Lista de deseos

"Las películas pueden dejarnos grandes lecciones de vida. Lecciones tan grandes que logran hacernos reflexionar sobre quién somos y qué hacemos en esta vida".

Lista de deseos

Las películas pueden dejarnos grandes lecciones de vida. Lecciones tan grandes que logran hacernos reflexionar sobre quién somos y qué hacemos en esta vida.

Podríamos pasar horas hablando de las distintas moralejas que deja cada película, y aprovechando que las tardes de lluvia son ideales para ver una buena película comiendo poporopos, me dispuse a ver una de mis películas favoritas para comprender a fondo el verdadero mensaje que deja.

La trama trata de dos hombres de la tercera edad con realidades muy distintas. Carter es mecánico con una mente privilegiada, que debido a la presión de convertirse en padre, termina dejando la universidad para mantener a su familia.

Edward, es un millonario que toda su vida se ha dedicado a hacer dinero y a gastarlo en una vida llena de lujos y placeres. Dos hombres de realidades muy distintas, pero con algo en común. Ambos tienen una enfermedad terminal, y están internados en el mismo cuarto de hospital. Dos completos extraños, acaban siendo grandes amigos, cuidándose y apoyándose en los peores momentos de la enfermedad.

Un día Carter comienza a escribir una lista de todas las cosas que no ha hecho y que quisiera hacer antes de morir. En ese momento es cuando les dan el diagnóstico final a ambos: les quedan 6 meses de vida. Carter arruga la lista de deseos y la tira al suelo.

Cuando Edward ve la lista, comienza a completarla con sus últimos deseos, y convence a Carter que, aprovechando su dinero, emprendan una aventura para cumplir cada uno de los ítems de la lista. Es así como llegan a tirarse en paracaídas, manejar un auto de carreras, ir de safari al África, y hasta ver las pirámides de Egipto.

Cuando regresan del viaje, Carter cae enfermo y Edward lo visita en el hospital. Antes de irse a su operación, le da a su amigo la hoja con la lista de deseos. En la hoja todavía quedaban muchos ítems sin tachar, por lo que le pide que la complete y que busque su propia felicidad.

En el funeral de Carter, su amigo le agradece por haberle regresado la vida, por haberle dado un sentido, y por demostrarle el valor de la amistad.

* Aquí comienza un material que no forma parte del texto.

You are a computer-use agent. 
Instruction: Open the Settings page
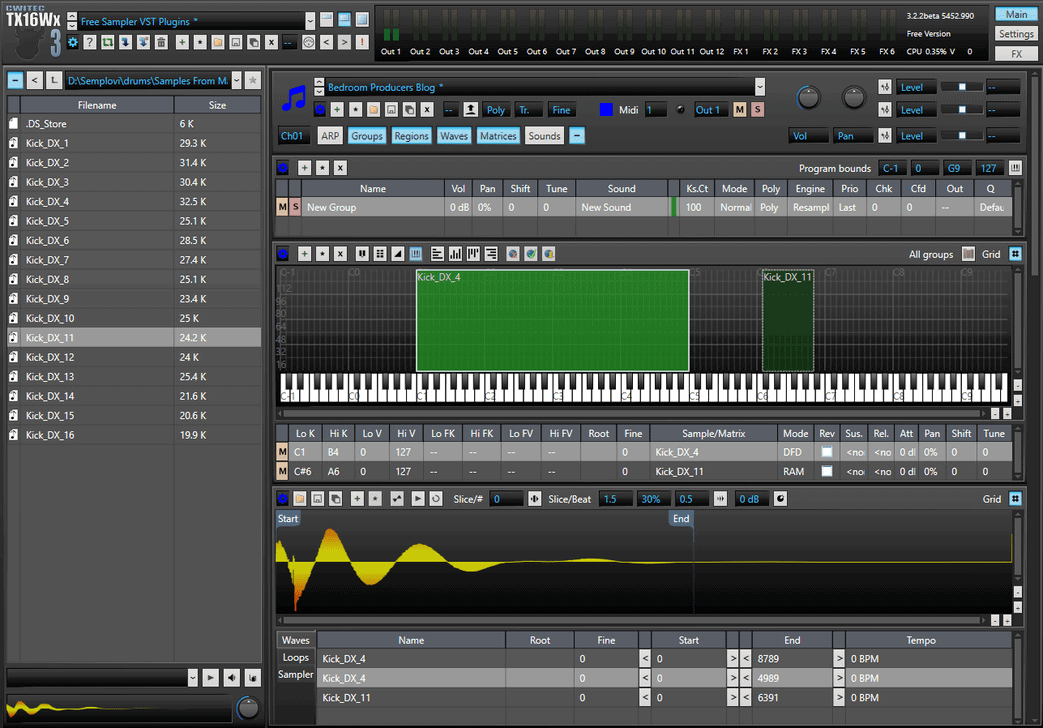click(1016, 34)
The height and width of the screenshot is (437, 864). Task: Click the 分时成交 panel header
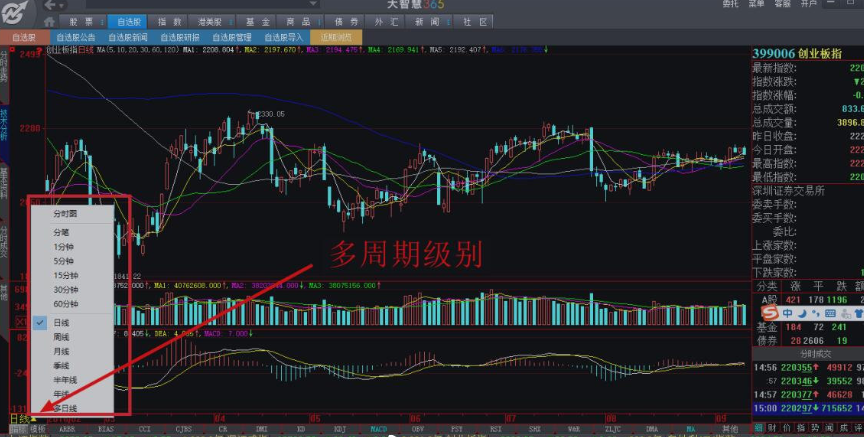807,354
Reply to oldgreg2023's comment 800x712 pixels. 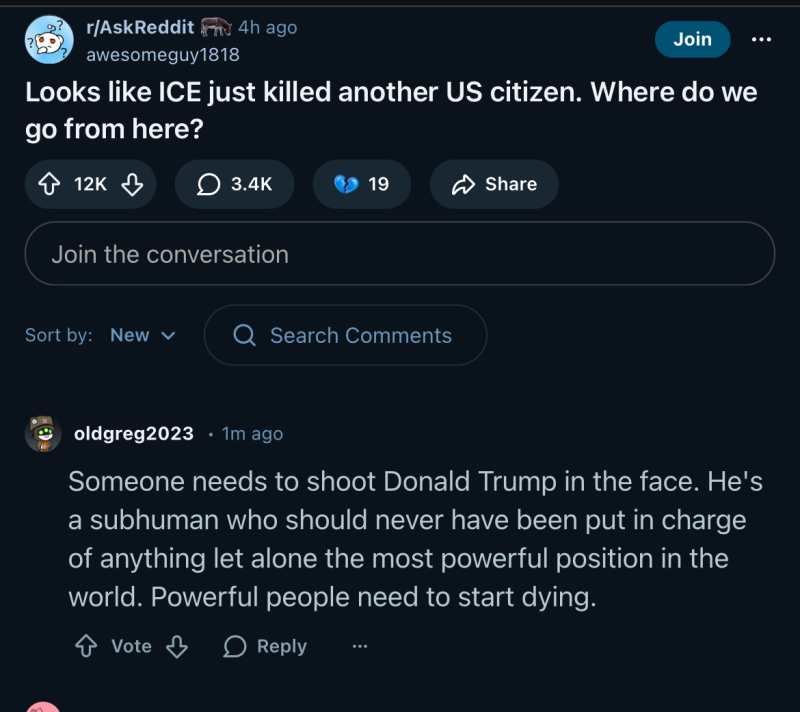pos(265,646)
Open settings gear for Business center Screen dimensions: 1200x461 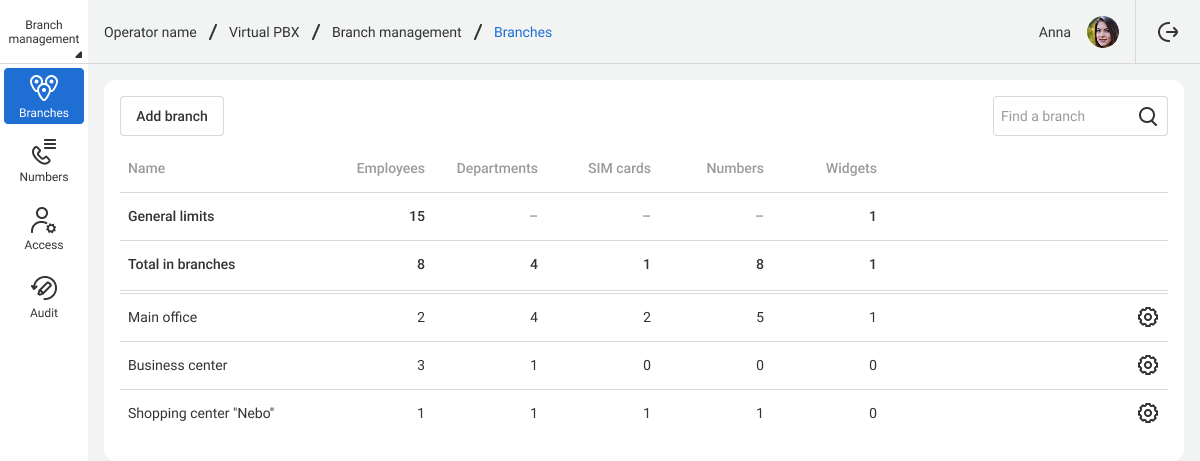(1148, 365)
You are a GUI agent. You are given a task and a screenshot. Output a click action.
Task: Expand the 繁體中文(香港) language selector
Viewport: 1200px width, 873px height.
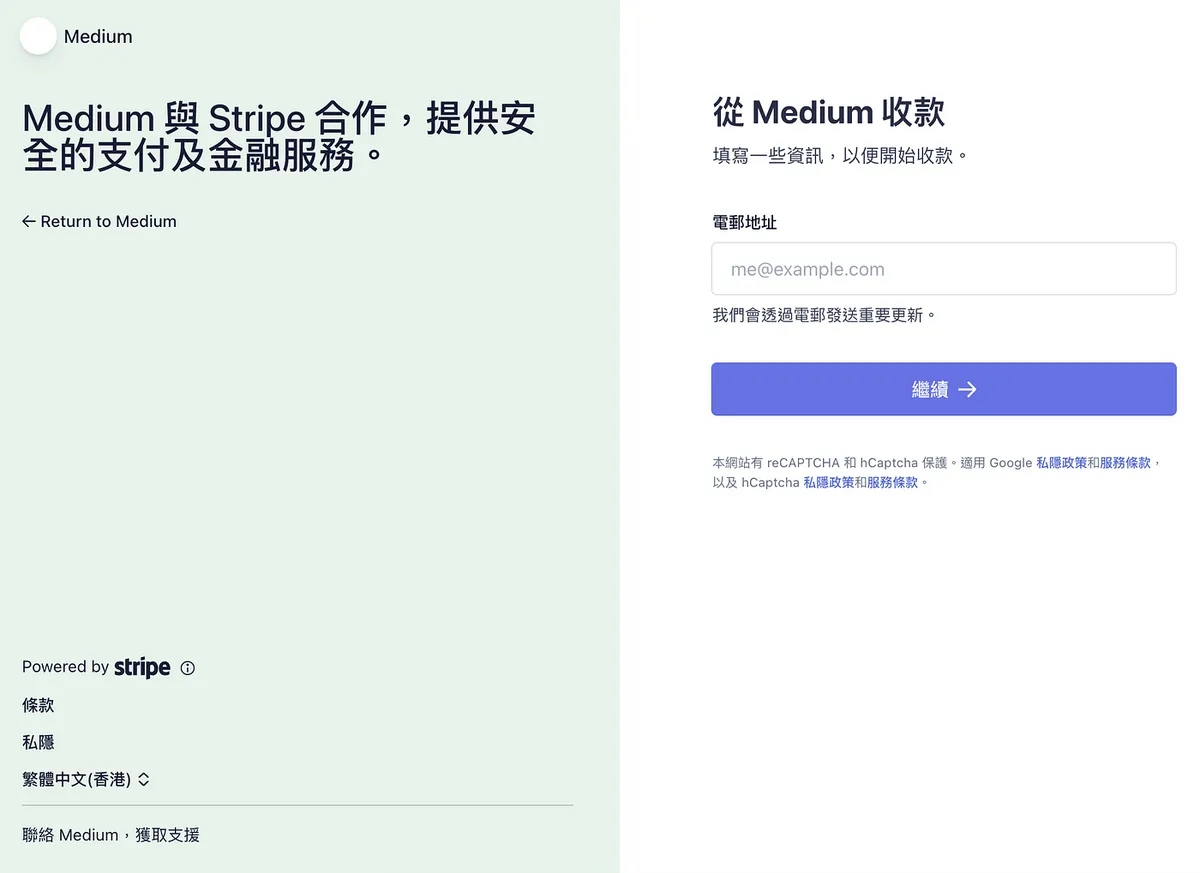click(x=77, y=779)
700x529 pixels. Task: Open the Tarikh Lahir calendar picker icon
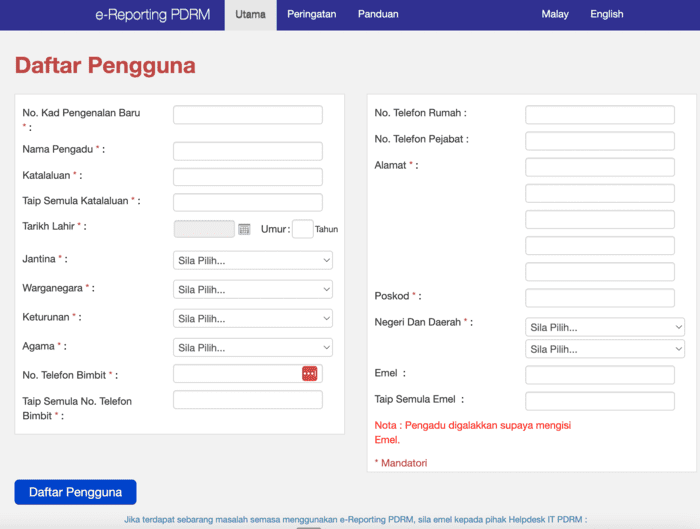click(244, 229)
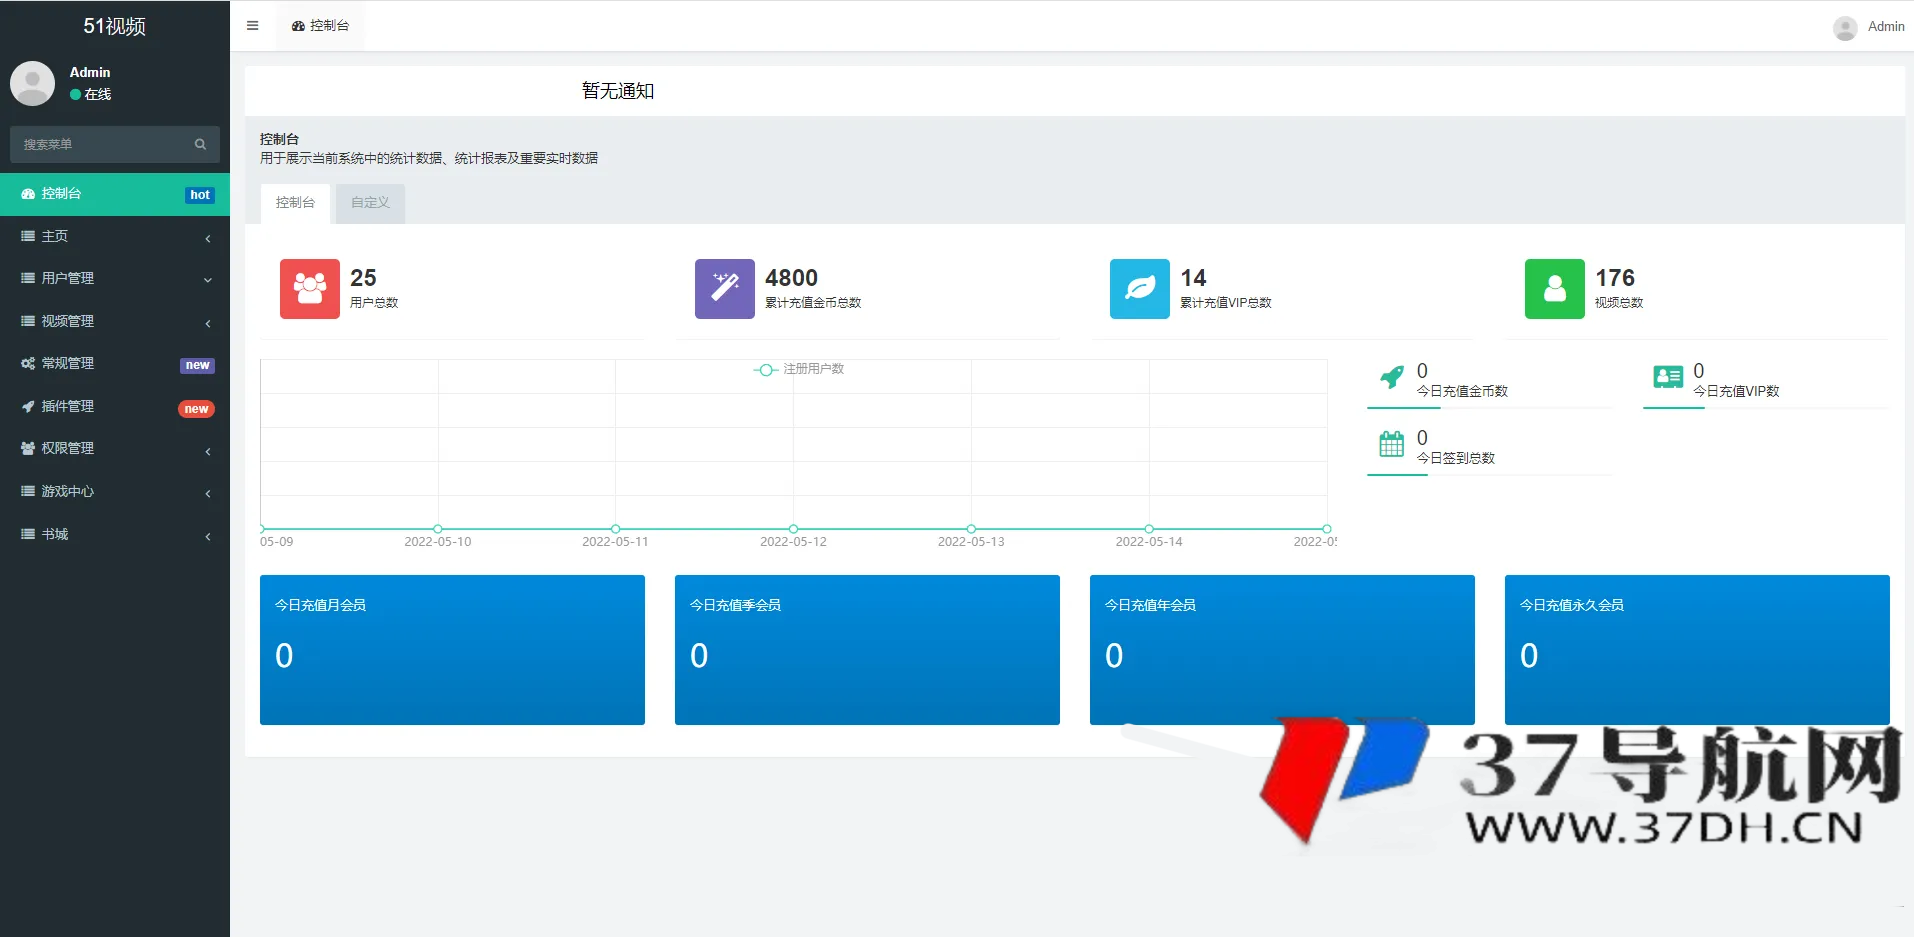Image resolution: width=1914 pixels, height=937 pixels.
Task: Focus the 搜索菜单 search input field
Action: point(100,144)
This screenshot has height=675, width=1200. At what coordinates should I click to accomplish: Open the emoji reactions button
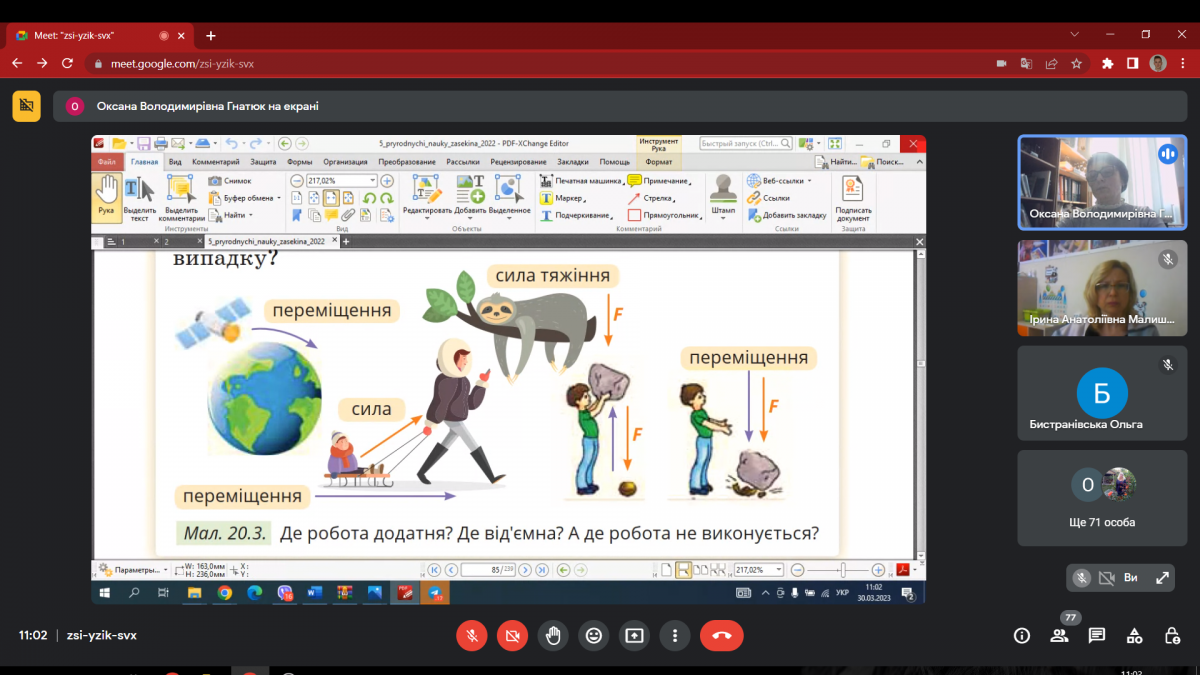[594, 635]
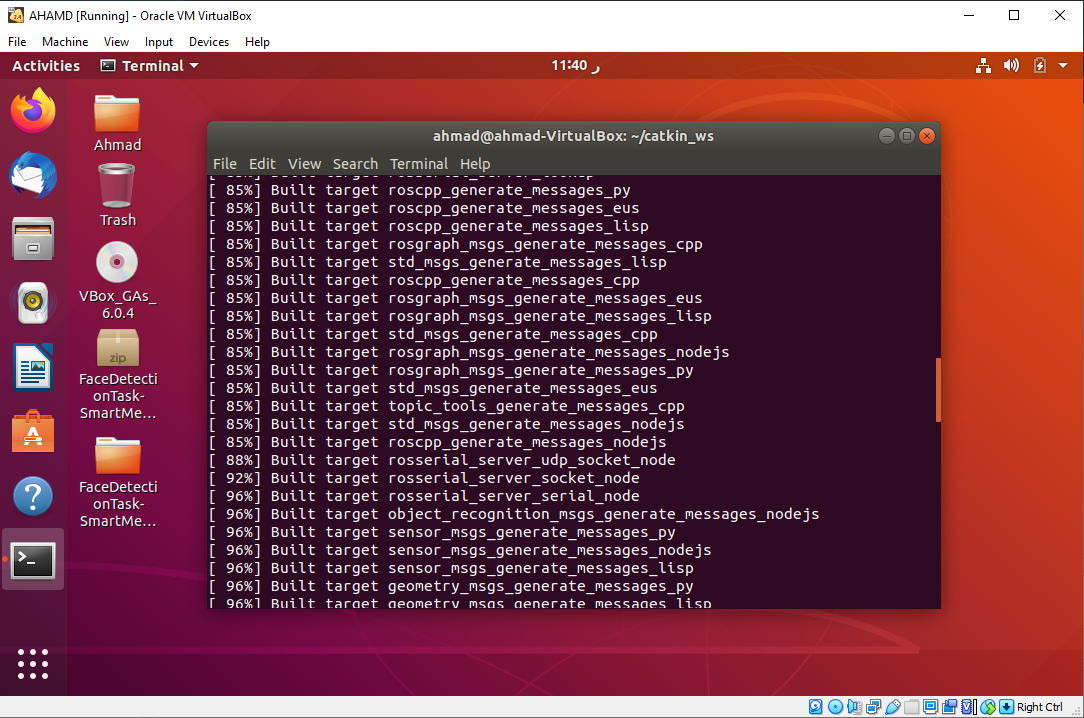The height and width of the screenshot is (718, 1084).
Task: Click the display status icon in VirtualBox status bar
Action: click(928, 706)
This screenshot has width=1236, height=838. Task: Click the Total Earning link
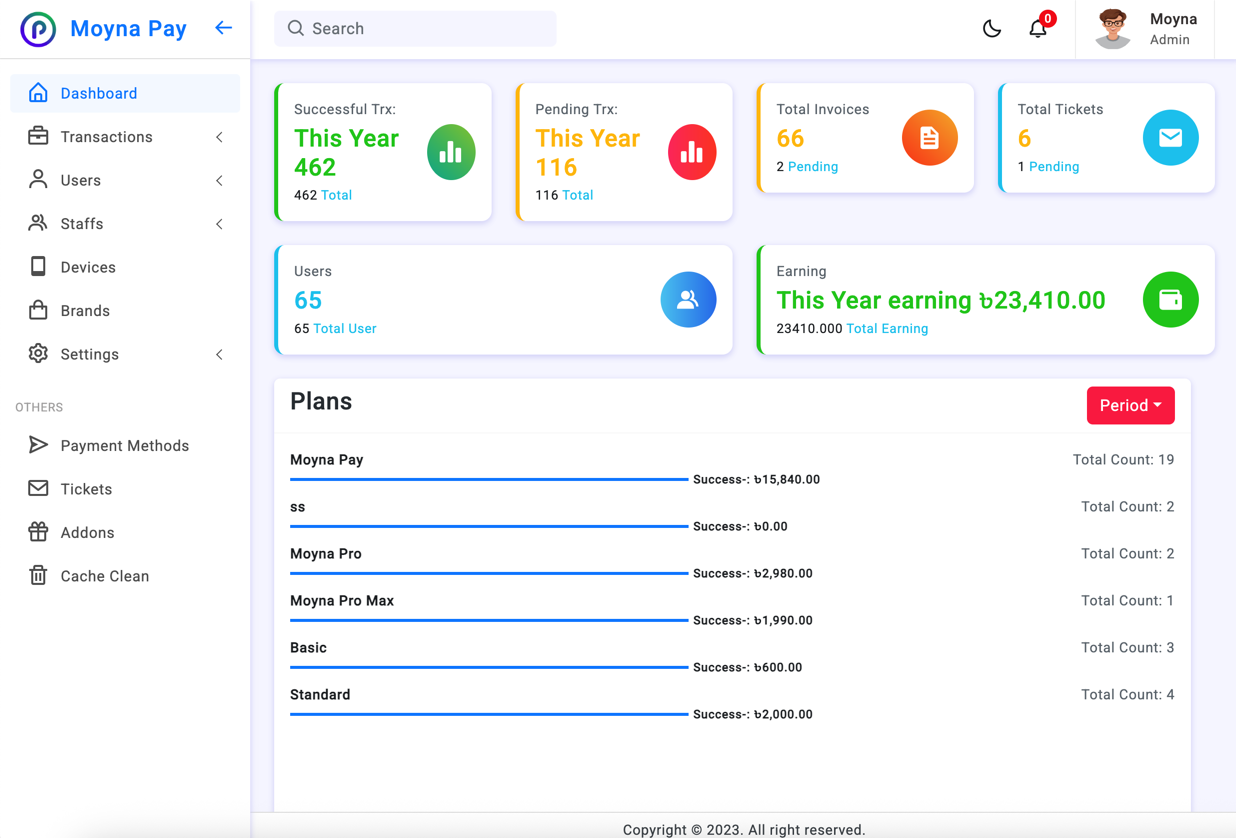[x=887, y=329]
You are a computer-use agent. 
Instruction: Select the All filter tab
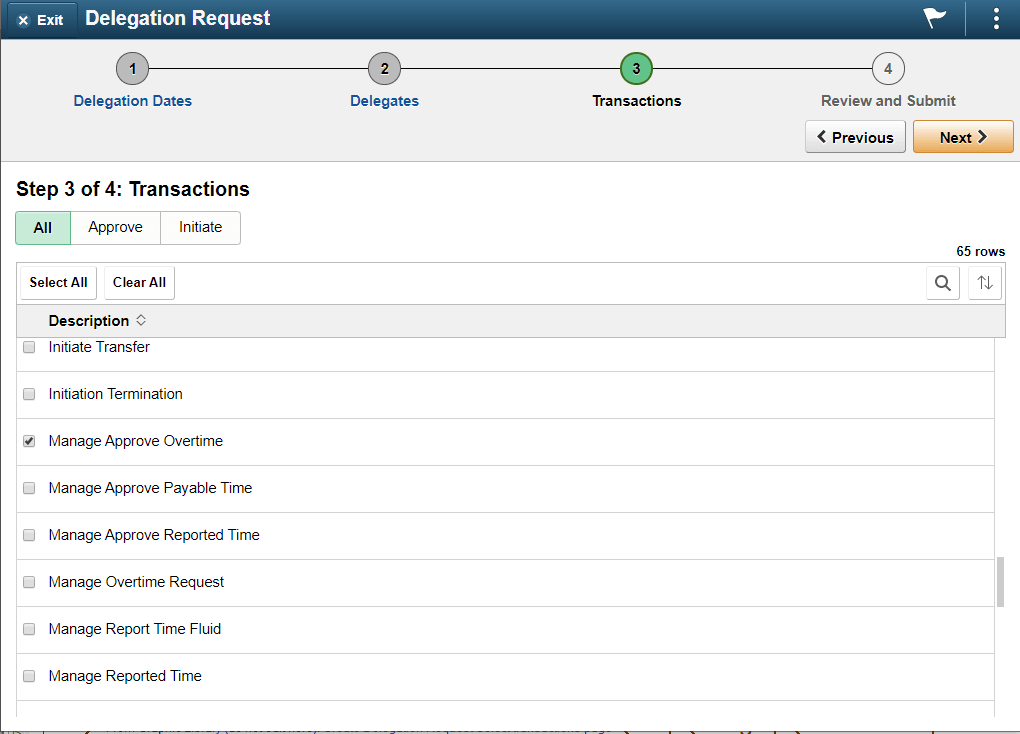[42, 228]
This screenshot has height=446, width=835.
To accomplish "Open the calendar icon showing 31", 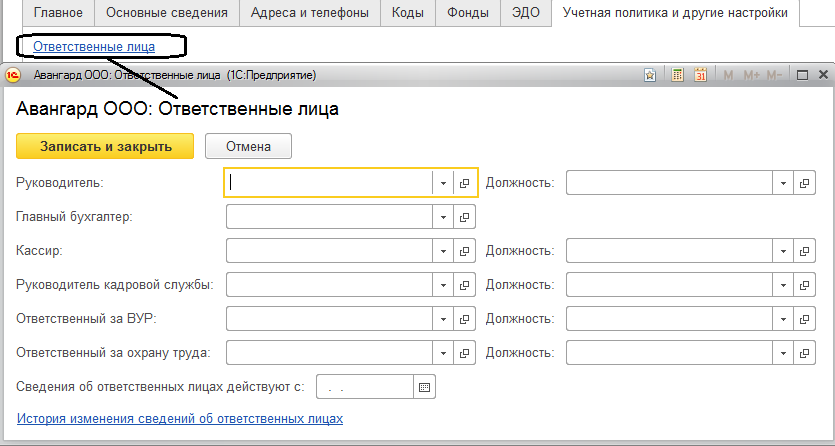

La película en cuestión es “The bucket list” (ahora o nunca), la cual tiene muchos y bellos mensajes. Quisiera recalcar, que antes de emprender su aventura, ambos estaban sumidos en la rutina, y en una vida sin significado. En el momento que deciden cumplir cada uno de los deseos de la lista, la jovialidad y la alegría vuelve a su vida. Vuelven a sentirse como dos jóvenes con mucho por hacer, con metas y deseos específicos que cumplir.

En mi opinión, ese es justamente el efecto de saber qué es lo que queremos vivir en nuestra vida, y no vivir el día a día sin importar lo que depara el mañana.

Cuando uno tiene claro el destino, es más fácil levantarse en las mañanas enfocado en lo que quieres alcanzar, y en la satisfacción que sentirás en el momento en que lo hayas logrado.

Tener un propósito, una meta, un objetivo, un sueño, es lo que nos da la fuerza para olvidar la enfermedad y seguir luchando contra los obstáculos y adversidades. Es lo que nos da la motivación de vivir, de vivir una vida con sentido, una vida con significado, una vida con propósito.

Y tú, ¿ya tienes tu lista? ¡Hazla!, sueña en grande, y vive cada día con la convicción de que si tienes claro lo que quieres, el día en que tus deseos se cumplan, llegará!